Don’t Do What Johnny Don’t Does

You know that sense of relief that you get when you stop banging your head against a brick wall? Well, I experienced that this week and I thought I’d share, just in case there are others out there that are going through the same.

I was setting up a SharePoint 2010 environment and configuring it to index PDF documents. This is still a manual task in SharePoint 2010 as the components are not built in to the platform. However, it’s not that hard. If you go about it the right way that is.

You should already know that SharePoint 2010 will only run on a 64-bit operating system. Therefore you are going to need a 64-bit PDF iFilter to allow SharePoint to index the PDF content. There are a few on the market, some free, some you pay for. In this case the client decided to use the free Adobe PDF iFilter. Not a problem. I installed Adobe Acrobat Reader 9 (which has an iFilter built in) on the SharePoint server, I made a bunch of changes to the registry, I updated Central Admin, I rebooted a half dozen times, I lit incense sticks, performed full indexes another half dozen times yet could still not get PDFs indexed.
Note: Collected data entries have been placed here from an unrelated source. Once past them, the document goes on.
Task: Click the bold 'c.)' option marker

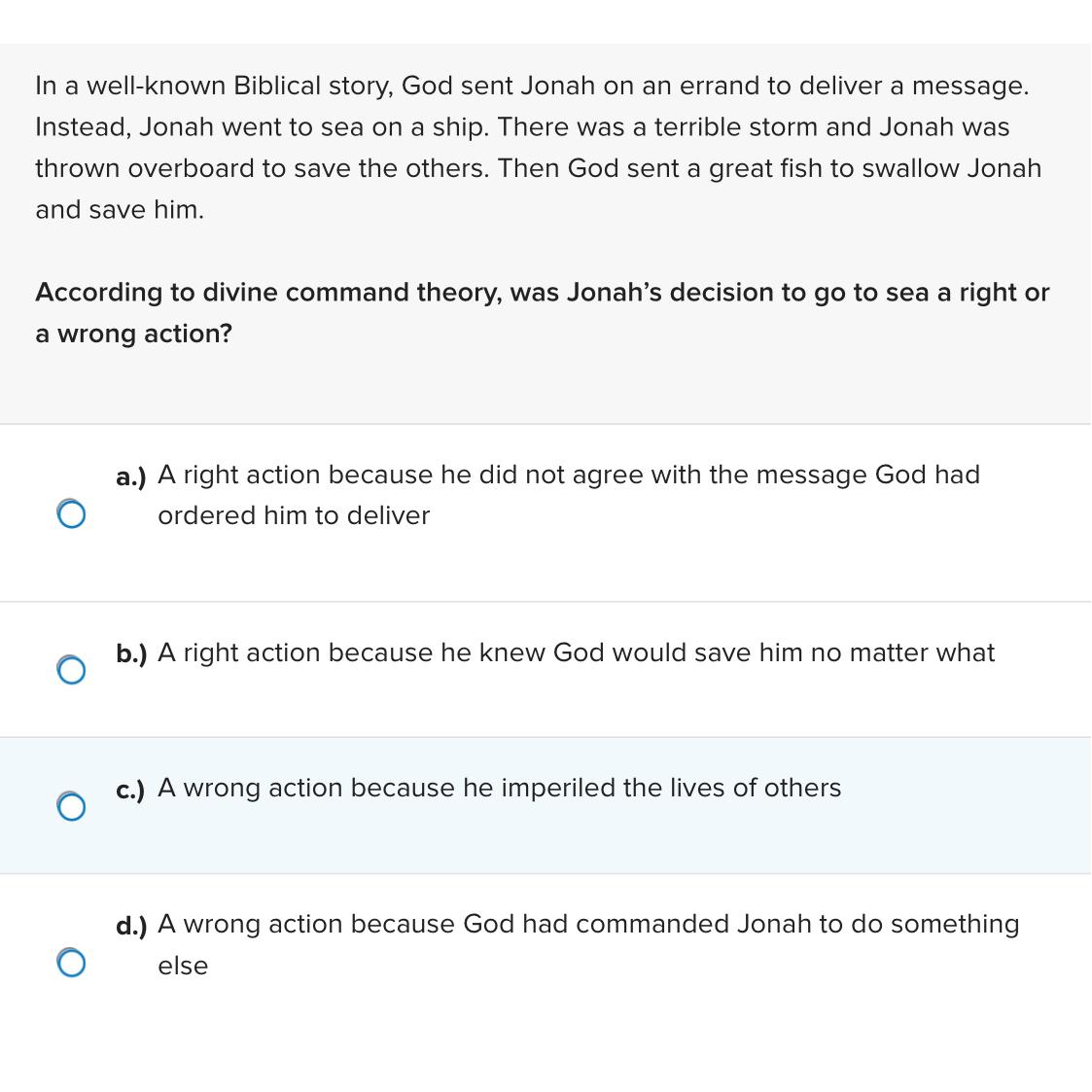Action: pos(129,790)
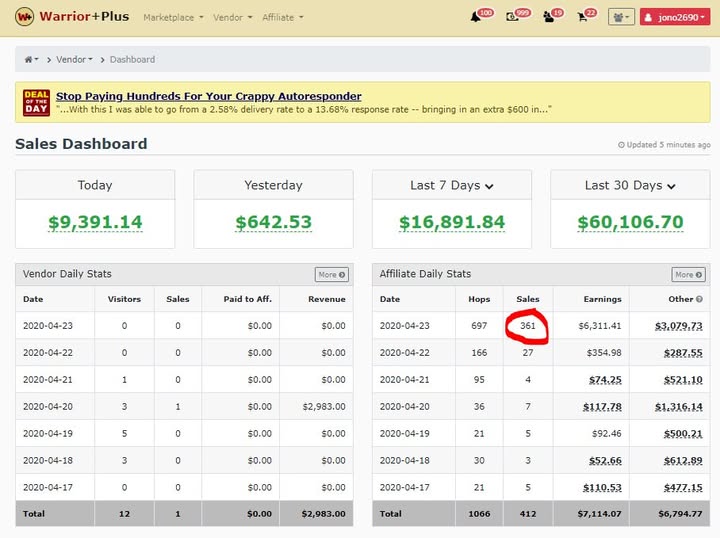Screen dimensions: 720x538
Task: Open the jono2690 account dropdown
Action: [675, 17]
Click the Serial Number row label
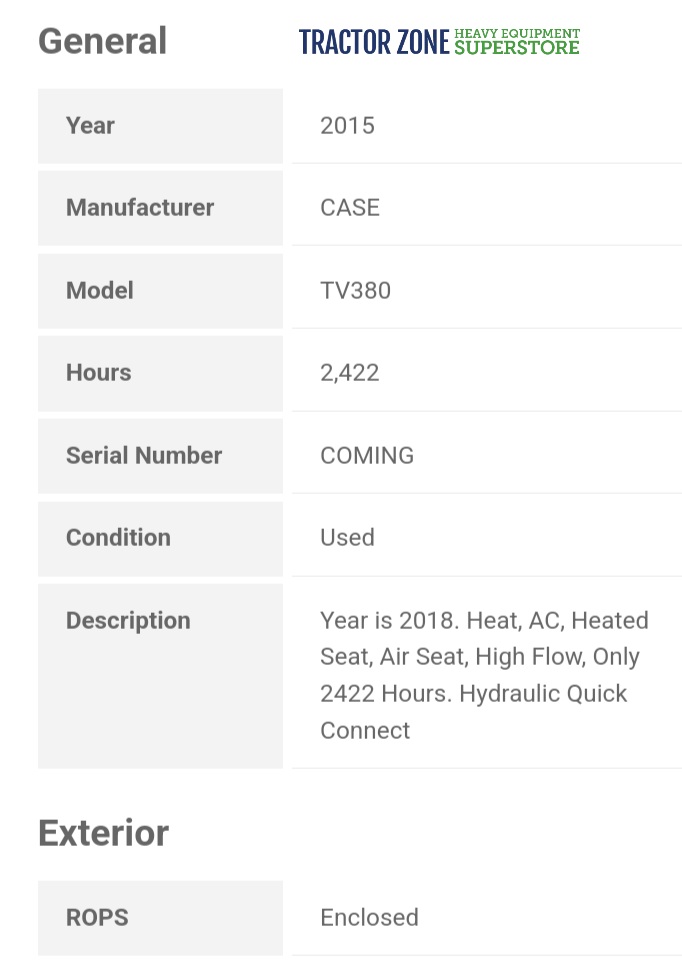The image size is (682, 970). 144,455
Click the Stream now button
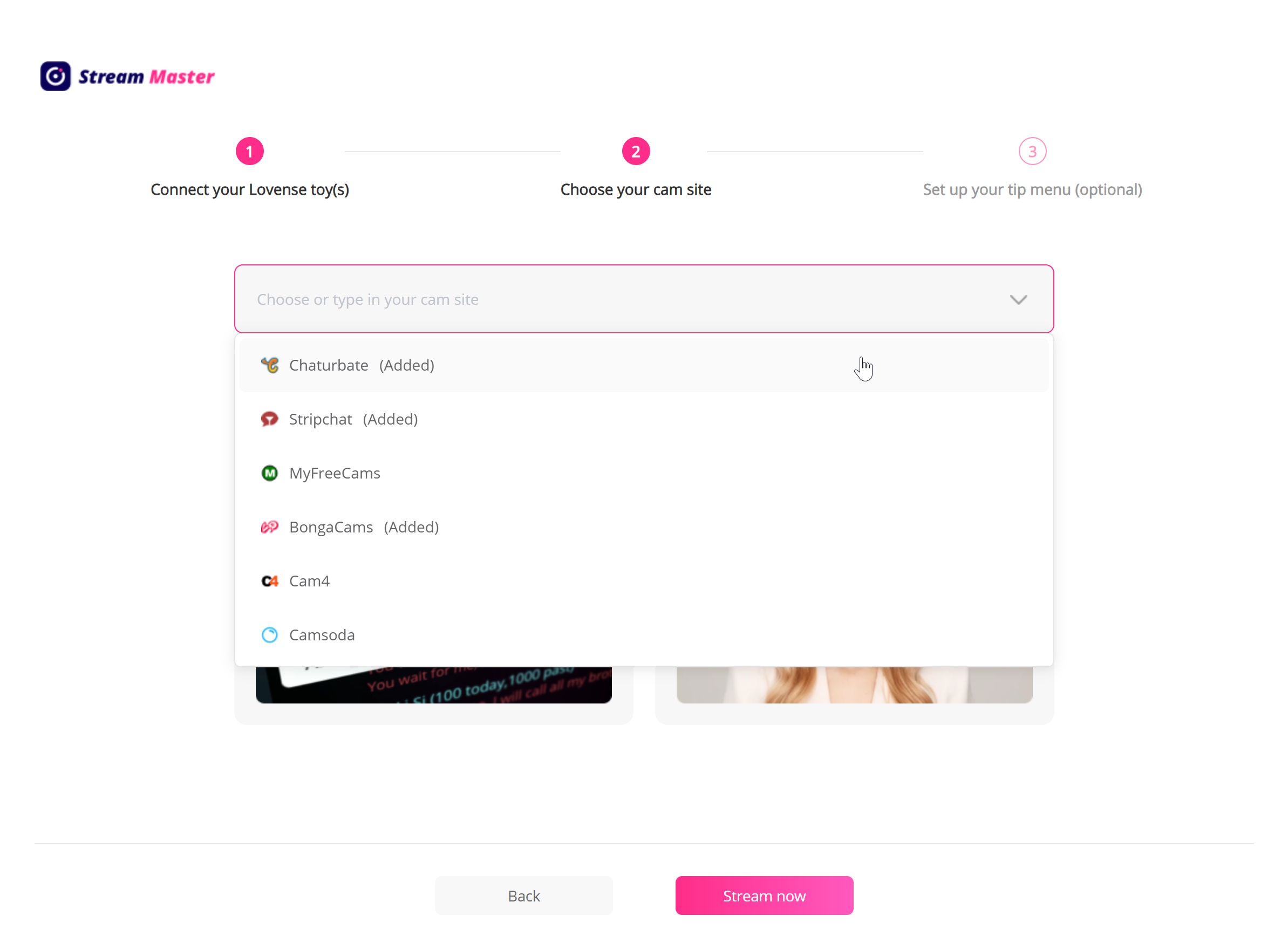The height and width of the screenshot is (943, 1288). (x=764, y=895)
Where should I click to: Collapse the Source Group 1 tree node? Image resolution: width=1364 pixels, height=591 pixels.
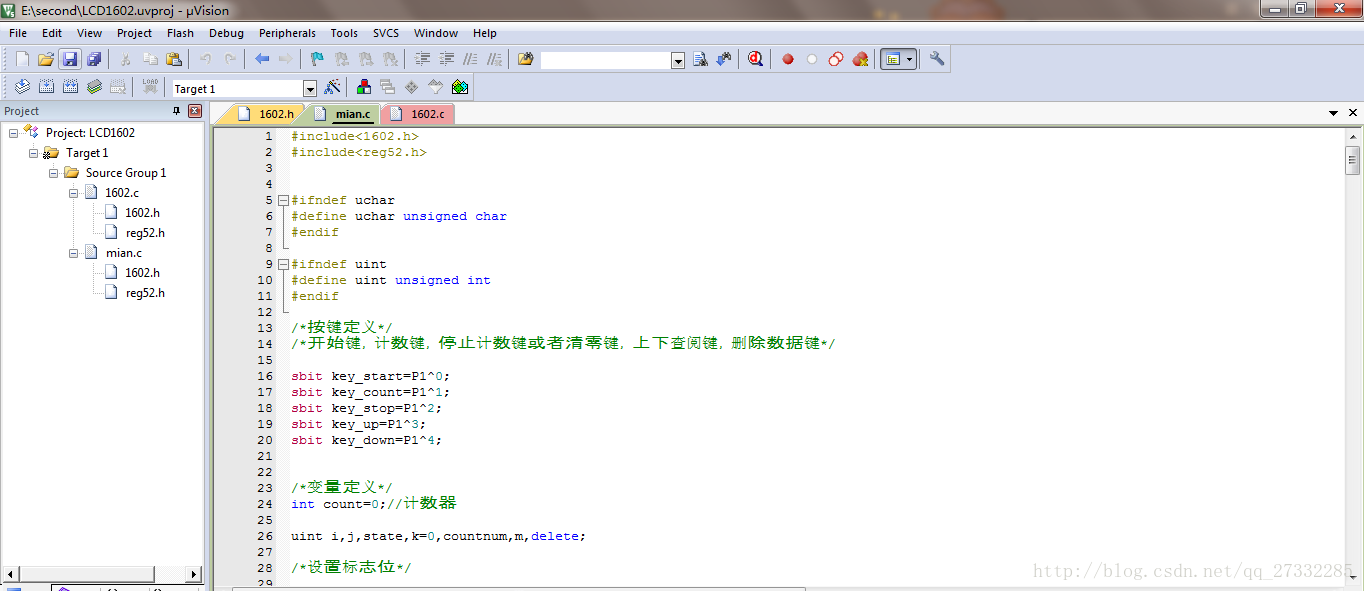pos(54,173)
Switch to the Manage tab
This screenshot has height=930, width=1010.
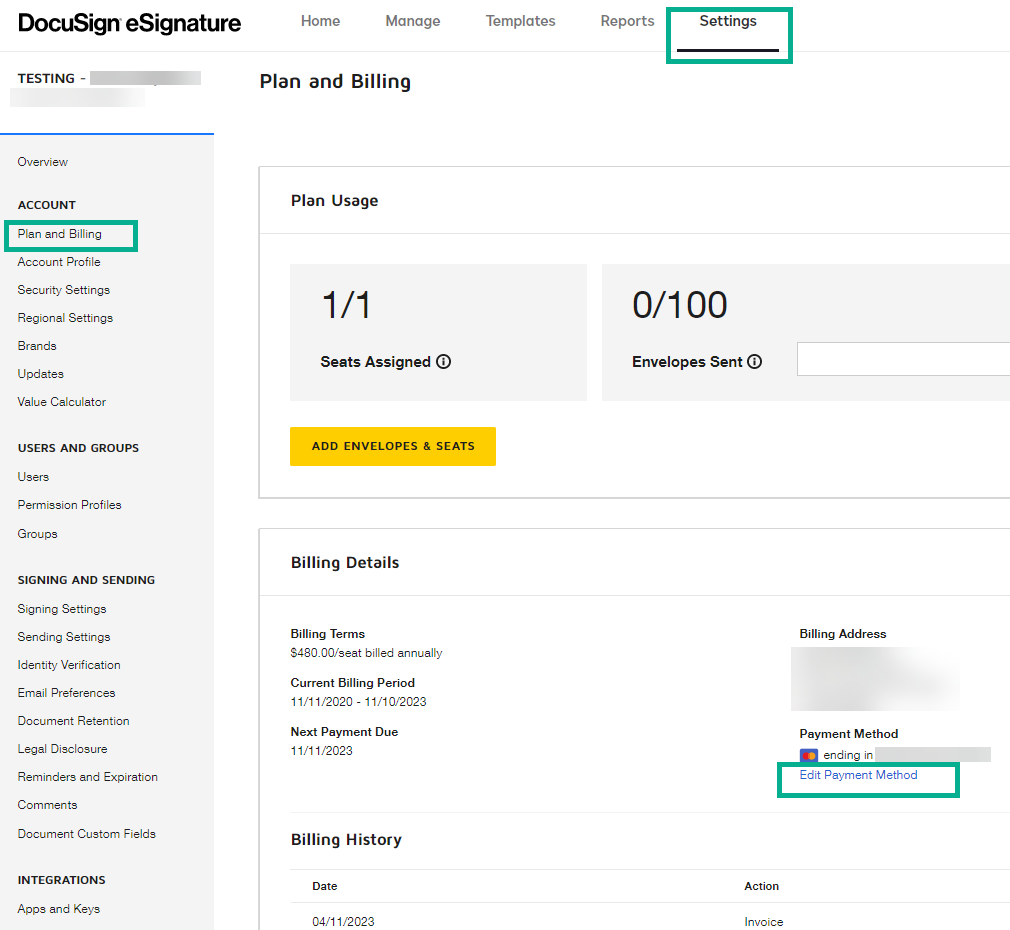(x=413, y=21)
Blog post comments indicated that others were experiencing similar issues. The blog article would explain how easy it all was, then a few of the commenters would say that they just could not get it working.

The moment of enlightenment came when I realized that there is a difference between the iFilter built in to the Adobe Reader 9 application and the separate download that Adobe have for the 64-bit PDF iFilter. THAT is what I needed. I was wondering why the installation directory for the Reader was pointing to c:\program files (x86). Sure, this would all work fine on a 32-bit platform, but when you are on 64-bit, then the Reader app won’t cut it no more.

So I uninstalled the Reader app, installed Adobe’s 64-bit iFilter, and Microsoft Bob became my uncle. There is one registry setting that I needed to make (only one)

  1. Launch RegEdit on the SharePoint index server
  2. Go to HKEY_LOCAL_MACHINE\SOFTWARE\Microsoft\Office Server\14.0\Search\Setup\ContentIndexCommon\Filters\Extension
  3. Create a new key called “pdf”
  4. Set the (Default) value for the key to {E8978DA6-047F-4E3D-9C78-CDBE46041603}

If you look at the other registry keys in this section, the (Default) value type should be REG_MULTI_SZ. However, I couldn’t figure out how to change the type for the (Default) value in my new “pdf” key. I got round this by exporting one of the other keys, editing it in Notepad and then importing it. I’m tricky.

Don’t forget that you also need to add the PDF extension to the list of File Types that SharePoint should index. You’ll find this under the management page of the Search Service Application.

I may have restarted the SharePoint Server Search Service (net stop osearch14, net start osearch14), I can’t recall.

After that, just run a full index of your SharePoint 2010 content and you should be good to go. As a side note, I’ve heard that you can’t configure PDF indexing on SharePoint Foundation Server (what you might call WSS 4.0). I haven’t tried, so can’t confirm or deny that.